Аннотация
It is the summer of 1958 in Dewmont, Texas, a town the great American postwar boom passed by. The kids listen idly to rockabilly on the radio and waste their weekends at the Dairy Queen. And an undetected menace simmers under the heat that clings to the skin like molasses... For thirteen-year-old Stanley Mitchell, the end of innocence comes with his discovery of the mysterious long-ago demise of two very different young women. In his quest to unravel the truth about their tragic fates, Stanley finds a protector in Buster Lighthorse Smith, a black, retired Indian-reservation cop and a sage on the finer points of Sherlock Holmes, the blues, and life's faded dreams. But not every buried thing stays dead.
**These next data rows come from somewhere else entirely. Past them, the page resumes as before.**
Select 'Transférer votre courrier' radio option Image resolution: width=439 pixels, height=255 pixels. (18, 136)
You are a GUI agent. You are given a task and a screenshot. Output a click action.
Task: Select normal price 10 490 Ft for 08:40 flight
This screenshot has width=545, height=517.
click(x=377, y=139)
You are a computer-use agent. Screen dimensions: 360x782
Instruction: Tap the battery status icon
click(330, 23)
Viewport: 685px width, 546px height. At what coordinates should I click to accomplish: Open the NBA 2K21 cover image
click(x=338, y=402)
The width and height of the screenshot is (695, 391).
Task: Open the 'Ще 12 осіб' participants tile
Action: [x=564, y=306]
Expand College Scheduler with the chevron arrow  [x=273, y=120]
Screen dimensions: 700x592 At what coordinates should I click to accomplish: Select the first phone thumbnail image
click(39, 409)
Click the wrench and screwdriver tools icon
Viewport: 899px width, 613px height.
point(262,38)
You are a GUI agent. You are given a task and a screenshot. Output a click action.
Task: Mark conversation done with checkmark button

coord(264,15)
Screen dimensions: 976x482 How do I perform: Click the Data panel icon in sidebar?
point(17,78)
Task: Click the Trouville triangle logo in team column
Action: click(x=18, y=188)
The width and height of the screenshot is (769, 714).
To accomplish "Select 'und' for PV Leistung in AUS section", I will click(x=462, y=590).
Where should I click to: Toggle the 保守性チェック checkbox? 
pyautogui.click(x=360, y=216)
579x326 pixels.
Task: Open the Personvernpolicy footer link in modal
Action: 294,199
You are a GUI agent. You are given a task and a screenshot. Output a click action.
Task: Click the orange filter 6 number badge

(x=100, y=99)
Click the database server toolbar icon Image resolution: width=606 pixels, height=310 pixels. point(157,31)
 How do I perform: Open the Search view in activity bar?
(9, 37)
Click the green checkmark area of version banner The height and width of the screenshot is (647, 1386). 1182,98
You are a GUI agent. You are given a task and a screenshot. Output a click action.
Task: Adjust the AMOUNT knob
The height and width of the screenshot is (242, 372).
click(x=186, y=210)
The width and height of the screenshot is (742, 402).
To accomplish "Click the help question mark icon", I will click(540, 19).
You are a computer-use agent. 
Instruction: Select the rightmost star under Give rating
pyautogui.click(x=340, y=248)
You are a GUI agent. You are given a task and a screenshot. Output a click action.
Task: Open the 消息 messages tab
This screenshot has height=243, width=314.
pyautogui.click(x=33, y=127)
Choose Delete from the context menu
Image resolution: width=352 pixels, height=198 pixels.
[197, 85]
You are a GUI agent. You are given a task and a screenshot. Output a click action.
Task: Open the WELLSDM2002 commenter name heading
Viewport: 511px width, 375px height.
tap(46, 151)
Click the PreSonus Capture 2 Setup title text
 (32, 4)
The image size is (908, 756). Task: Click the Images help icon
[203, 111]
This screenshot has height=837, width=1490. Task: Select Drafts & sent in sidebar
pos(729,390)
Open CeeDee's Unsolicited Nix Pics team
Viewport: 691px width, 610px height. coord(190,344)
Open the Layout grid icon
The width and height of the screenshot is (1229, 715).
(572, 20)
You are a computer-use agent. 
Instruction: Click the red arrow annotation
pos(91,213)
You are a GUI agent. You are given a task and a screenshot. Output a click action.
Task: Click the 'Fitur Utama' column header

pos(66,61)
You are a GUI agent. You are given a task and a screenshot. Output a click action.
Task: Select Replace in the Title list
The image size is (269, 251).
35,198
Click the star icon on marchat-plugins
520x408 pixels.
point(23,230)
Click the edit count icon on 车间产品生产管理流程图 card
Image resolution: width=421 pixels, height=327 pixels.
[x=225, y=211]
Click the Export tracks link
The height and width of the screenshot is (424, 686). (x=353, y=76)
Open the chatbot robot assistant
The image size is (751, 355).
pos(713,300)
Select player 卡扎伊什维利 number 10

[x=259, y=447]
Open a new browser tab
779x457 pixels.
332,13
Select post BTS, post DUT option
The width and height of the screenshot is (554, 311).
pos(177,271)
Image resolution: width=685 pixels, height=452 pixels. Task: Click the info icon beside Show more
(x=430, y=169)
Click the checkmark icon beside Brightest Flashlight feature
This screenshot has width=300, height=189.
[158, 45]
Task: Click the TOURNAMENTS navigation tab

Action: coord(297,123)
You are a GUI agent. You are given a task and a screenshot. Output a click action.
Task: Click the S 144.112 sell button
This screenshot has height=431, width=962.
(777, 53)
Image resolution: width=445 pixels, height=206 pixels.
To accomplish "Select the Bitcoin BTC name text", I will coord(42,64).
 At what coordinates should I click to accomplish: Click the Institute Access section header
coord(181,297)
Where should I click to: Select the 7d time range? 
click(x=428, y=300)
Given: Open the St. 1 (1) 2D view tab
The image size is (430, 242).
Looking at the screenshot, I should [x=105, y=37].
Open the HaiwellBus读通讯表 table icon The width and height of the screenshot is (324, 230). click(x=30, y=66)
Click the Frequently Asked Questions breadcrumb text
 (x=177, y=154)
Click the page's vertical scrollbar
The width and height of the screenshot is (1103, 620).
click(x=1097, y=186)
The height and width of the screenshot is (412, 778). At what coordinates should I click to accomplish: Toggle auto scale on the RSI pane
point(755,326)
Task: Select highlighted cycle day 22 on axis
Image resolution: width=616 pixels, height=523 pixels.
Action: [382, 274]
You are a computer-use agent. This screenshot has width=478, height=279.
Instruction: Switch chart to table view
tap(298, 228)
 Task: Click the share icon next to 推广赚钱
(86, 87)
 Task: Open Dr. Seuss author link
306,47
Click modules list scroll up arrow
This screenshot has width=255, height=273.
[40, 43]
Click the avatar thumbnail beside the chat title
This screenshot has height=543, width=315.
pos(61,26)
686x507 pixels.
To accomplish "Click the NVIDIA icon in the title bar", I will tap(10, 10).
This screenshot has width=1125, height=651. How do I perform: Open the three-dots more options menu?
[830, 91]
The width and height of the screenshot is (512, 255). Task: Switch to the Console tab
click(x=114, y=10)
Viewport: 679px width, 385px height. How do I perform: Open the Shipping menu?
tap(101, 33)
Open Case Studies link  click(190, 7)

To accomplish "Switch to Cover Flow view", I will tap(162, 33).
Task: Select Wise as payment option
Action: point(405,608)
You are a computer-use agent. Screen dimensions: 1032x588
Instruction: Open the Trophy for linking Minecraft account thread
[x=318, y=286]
And on one terrifying night of rushing creek water and thundering rain, an arcane, murderous force will rise from the past to threaten the boy in a harrowing rite of passage... Vintage Lansdale, A Fine Dark Line brims with exquisite suspense, powerful characterizations, and the vibrant evocation of a lost time.
From Publishers Weekly
The atmosphere is as thick as an East Texas summer day in Edgar-winner Lansdale's (The Bottoms) engaging, multilayered regional mystery, which harks back to 1958. Thirteen-year-old Stanley Mitchel, Jr., has enough on his hands just growing up in Dewmont, Tex., when he literally stumbles on a buried cache of love letters. Stanley pursues the identity of the two lovers with help from the projectionist at his family's drive-in, an aged black man who quotes Sherlock Holmes and doesn't mince words about the world's injustices. As the truth of a gruesome 20-year-old double murder comes to light in the sleepy town, so do the facts of life, death, men, women and race for young Stanley. Unfortunately, this wealth of experience sometimes strains credulity. For instance, Stanley, his sister, Callie, and friend Richard witness a secret burial, see a local phantom, are chased by a murderer and barely miss being hit by a train-all in one night. As the older and wiser Stanley says of the past, "More had happened to my family in one summer than had happened in my entire life." The "down-home" dialect is occasionally overdone, too, with more ripe sayings than Ross Perot on caffeine. But Lansdale clearly knows and loves his subject and enlivens his haunting coming-of-age tale with touches of folklore and humor.
From Booklist
Lansdale makes a rich stew of memory and mystery in the voice of Stanley Mitchel Jr., who is 13 in 1958 and is writing down, in midlife, what he recalls. His parents own the drive-in in Dewmont, Texas; his dad calls his mom "Gal"; his sister, Callie, is turn-your-head pretty and feisty besides. Stanley finds in the burnt ruins behind the drive-in a cache of love letters. Stanley--innocent enough at the beginning of the story to still believe in Santa Claus--is fascinated by the letters and soon learns that the fire marked the deaths of two young women, long ago. Those deaths ripple through the pages, as Stanley struggles with knowledge of good and evil: his friend Richard's abusive dad; the black cook's stalker boyfriend; the drive-in projectionist who faces twin demons of age and alcohol. Stanley's mother, father, and sister are vivid, glowing personages. Stanley doesn't unravel everything, but race and power, and what people do to each other in the name of desire and religion, coalesce to a mighty climax.